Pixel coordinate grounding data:

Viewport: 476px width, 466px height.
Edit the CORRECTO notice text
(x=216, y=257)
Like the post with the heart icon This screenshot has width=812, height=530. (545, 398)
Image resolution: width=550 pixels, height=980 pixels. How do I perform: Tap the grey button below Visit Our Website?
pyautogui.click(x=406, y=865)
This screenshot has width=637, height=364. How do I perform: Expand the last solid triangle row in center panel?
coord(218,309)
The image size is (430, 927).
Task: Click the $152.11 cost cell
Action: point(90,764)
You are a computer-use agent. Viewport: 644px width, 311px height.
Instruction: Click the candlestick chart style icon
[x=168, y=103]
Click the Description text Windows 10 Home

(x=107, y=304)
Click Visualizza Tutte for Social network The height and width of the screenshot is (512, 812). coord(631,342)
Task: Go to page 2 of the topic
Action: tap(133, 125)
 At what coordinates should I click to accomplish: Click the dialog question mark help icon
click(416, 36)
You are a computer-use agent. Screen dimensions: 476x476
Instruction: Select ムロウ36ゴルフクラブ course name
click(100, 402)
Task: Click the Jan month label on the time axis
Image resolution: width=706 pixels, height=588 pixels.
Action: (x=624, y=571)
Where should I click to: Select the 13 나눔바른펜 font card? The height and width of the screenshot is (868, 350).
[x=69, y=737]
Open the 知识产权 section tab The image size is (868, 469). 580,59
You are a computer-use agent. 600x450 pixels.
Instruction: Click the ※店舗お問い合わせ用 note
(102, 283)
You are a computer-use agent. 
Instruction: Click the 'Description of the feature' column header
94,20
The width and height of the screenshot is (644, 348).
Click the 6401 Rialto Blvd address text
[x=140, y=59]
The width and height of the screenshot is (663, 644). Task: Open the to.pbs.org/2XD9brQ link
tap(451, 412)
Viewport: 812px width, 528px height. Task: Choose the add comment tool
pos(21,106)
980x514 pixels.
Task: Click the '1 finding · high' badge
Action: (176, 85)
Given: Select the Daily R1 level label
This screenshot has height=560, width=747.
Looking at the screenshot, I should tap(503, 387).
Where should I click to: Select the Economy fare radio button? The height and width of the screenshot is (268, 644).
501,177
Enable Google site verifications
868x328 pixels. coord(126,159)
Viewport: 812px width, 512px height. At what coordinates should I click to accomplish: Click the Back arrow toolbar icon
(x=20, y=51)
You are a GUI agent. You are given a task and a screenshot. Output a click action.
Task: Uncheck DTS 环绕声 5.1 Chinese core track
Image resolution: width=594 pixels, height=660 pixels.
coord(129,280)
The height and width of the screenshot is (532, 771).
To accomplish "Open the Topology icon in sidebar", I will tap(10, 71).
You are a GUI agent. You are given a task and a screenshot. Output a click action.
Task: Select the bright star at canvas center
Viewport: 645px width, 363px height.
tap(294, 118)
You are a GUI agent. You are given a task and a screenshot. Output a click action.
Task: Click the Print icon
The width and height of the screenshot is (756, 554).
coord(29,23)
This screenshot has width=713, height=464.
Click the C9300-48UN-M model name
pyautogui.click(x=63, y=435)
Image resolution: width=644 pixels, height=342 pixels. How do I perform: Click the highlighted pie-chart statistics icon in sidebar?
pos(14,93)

Task instructions: Wherever a line in the entries above holds "agent", copy that line.

Written answer:
You are a computer-use agent. Viewport: 644px width, 311px height.
You are a computer-use agent. Screen dimensions: 476x476
You are a computer-use agent. 600x450 pixels.
You are a computer-use agent. 
You are a GUI agent. You are given a task and a screenshot. Output a click action.
You are a GUI agent. You are given a task and a screenshot. Output a click action.
You are a GUI agent. You are given a task and a screenshot. Output a click action.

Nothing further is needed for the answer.